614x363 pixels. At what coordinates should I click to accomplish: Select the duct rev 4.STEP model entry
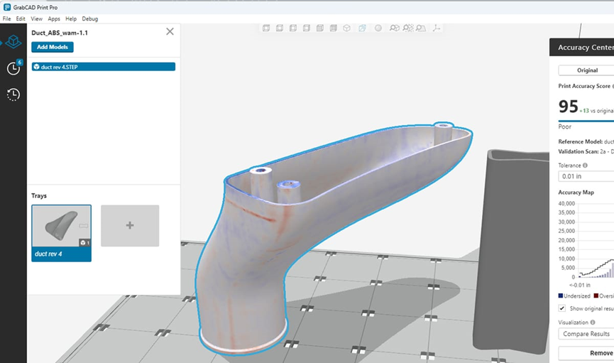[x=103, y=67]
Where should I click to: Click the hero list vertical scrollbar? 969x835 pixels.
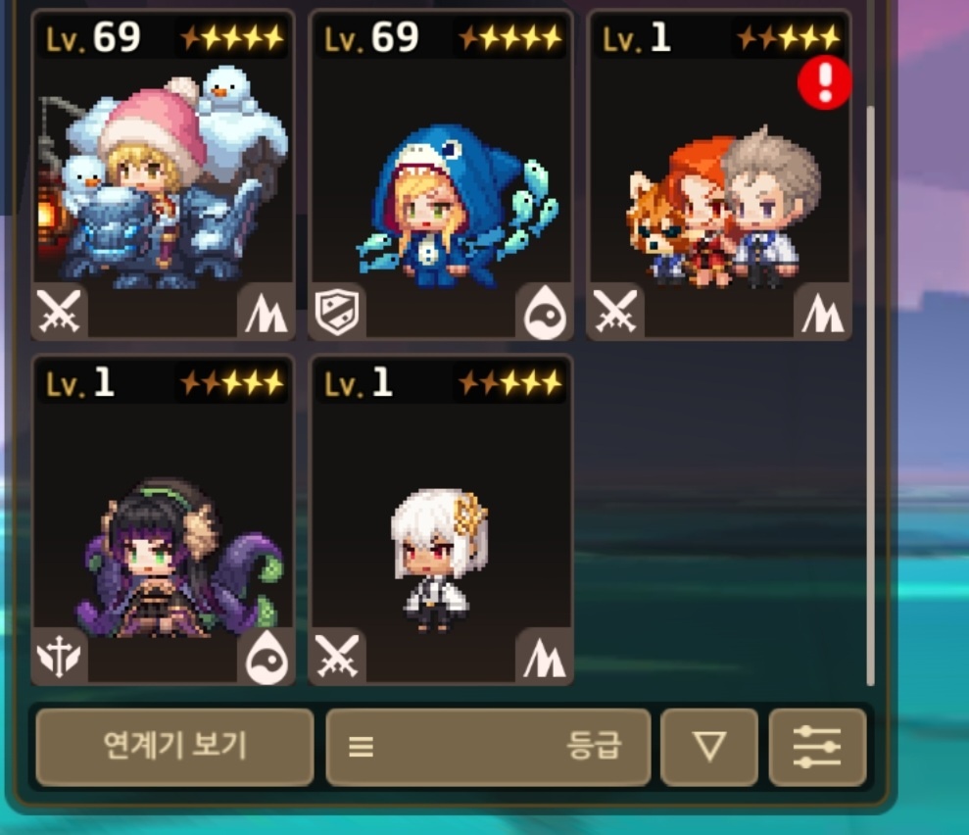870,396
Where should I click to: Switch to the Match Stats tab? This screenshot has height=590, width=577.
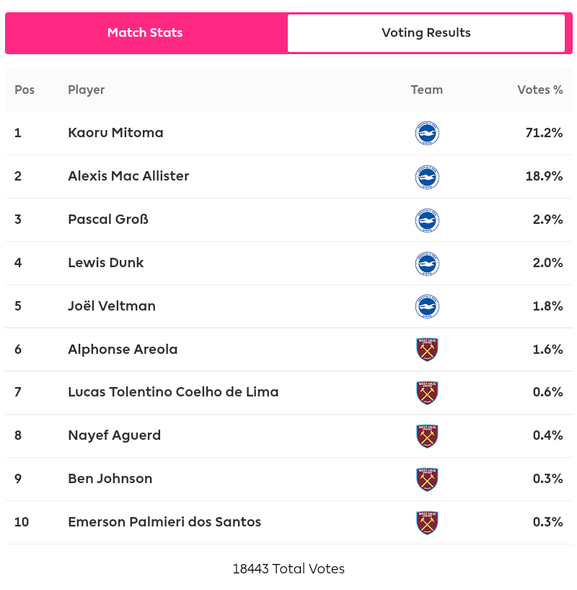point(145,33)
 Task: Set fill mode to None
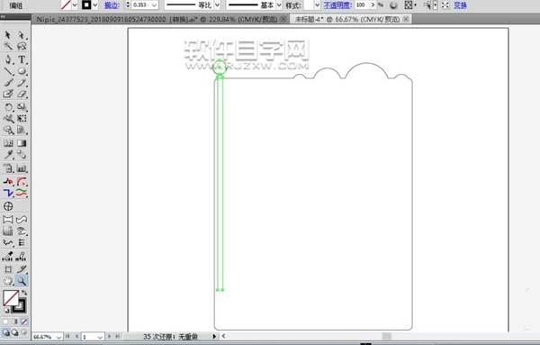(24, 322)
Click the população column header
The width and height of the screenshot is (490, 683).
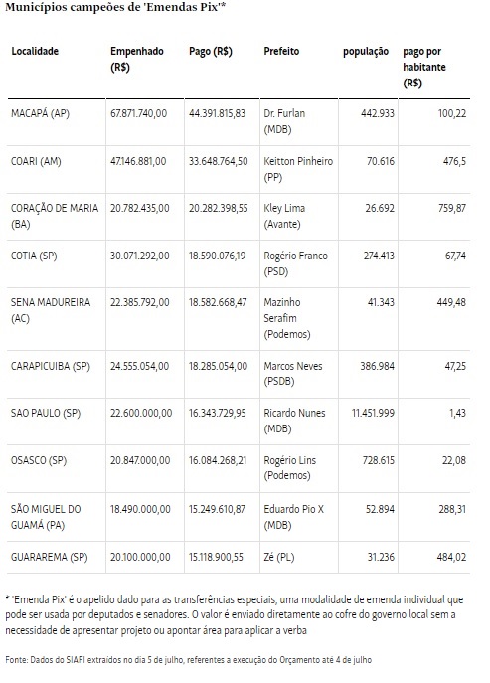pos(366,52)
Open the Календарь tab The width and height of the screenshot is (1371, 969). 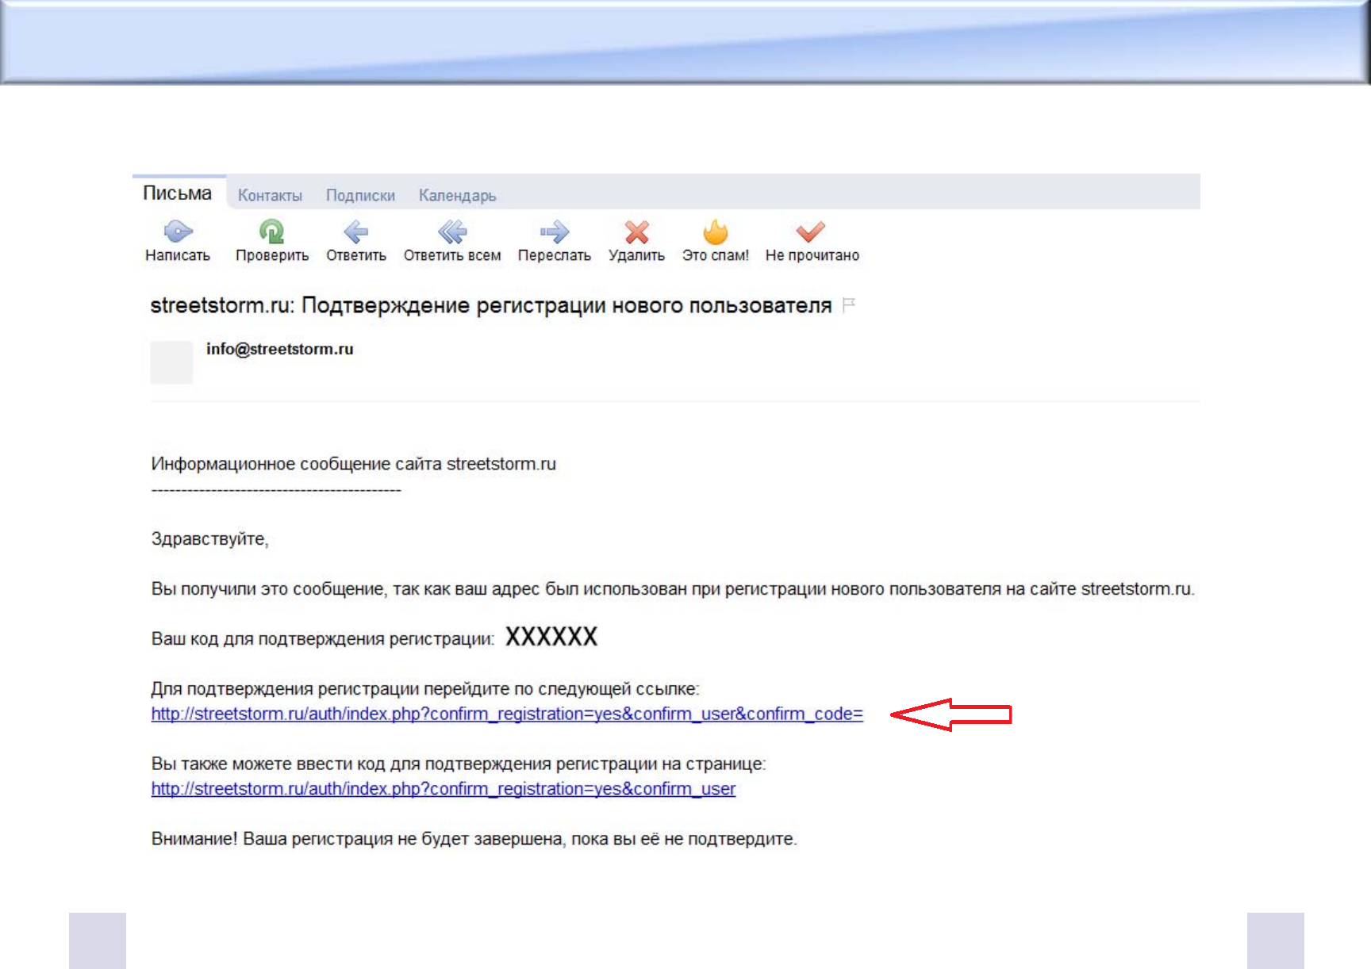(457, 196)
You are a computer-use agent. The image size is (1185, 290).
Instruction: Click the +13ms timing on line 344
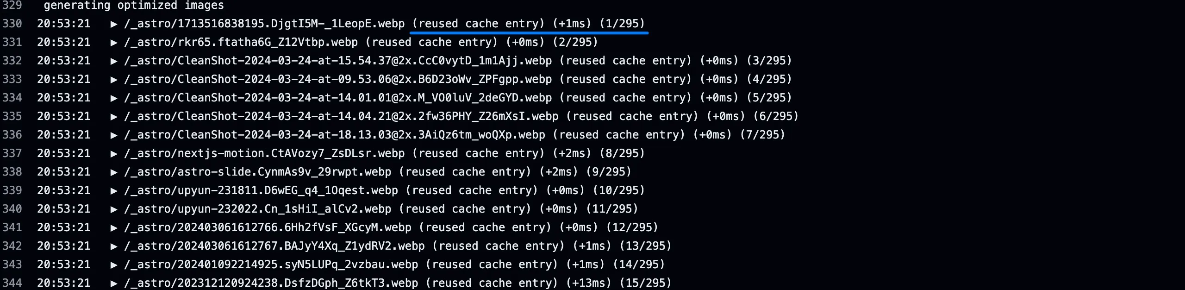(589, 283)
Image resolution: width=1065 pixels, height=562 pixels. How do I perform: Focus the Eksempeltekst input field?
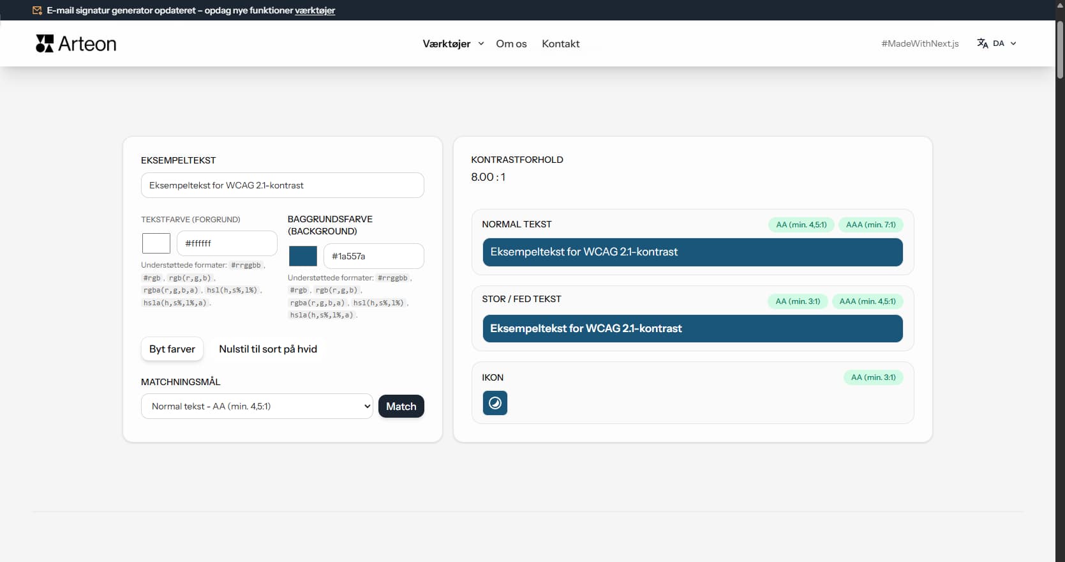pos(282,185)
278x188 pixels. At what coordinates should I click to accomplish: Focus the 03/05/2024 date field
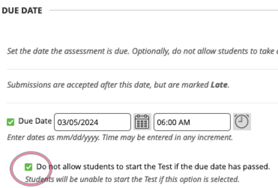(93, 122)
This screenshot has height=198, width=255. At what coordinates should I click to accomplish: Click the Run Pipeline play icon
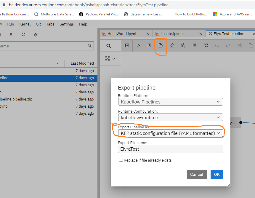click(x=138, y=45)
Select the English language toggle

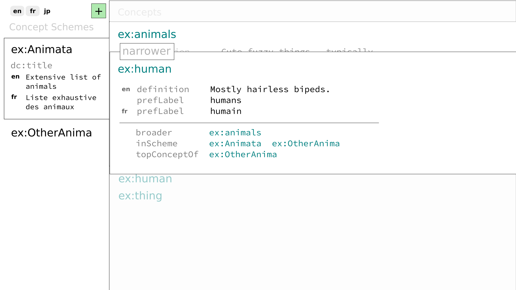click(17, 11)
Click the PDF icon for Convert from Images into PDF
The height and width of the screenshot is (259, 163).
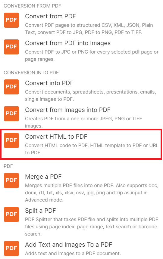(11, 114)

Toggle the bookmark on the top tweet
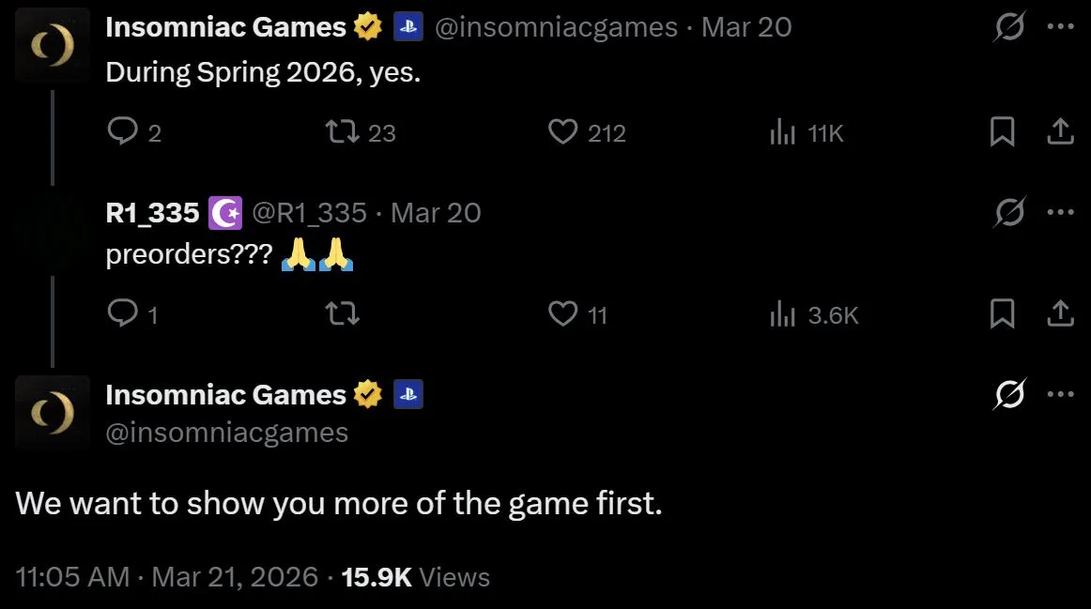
= = = = = = =
§ **Directions for this task**
Please transcribe, with no additions, the lines starting at the one that contains "Image resolution: width=1065" and running through the last line of the entries, inclusive. Leave the pictures out.

§ **Completed task**
Image resolution: width=1065 pixels, height=562 pixels. How do I perform: Focus the Eksempeltekst input field?
pos(282,185)
278x188 pixels. At what coordinates should I click to accomplish: Focus the 03/05/2024 date field
(93, 122)
This screenshot has height=198, width=255. At what coordinates should I click to accomplish: Click the Run Pipeline play icon
click(x=138, y=45)
Select the English language toggle

click(17, 11)
Click the PDF icon for Convert from Images into PDF
The height and width of the screenshot is (259, 163).
(11, 114)

Toggle the bookmark on the top tweet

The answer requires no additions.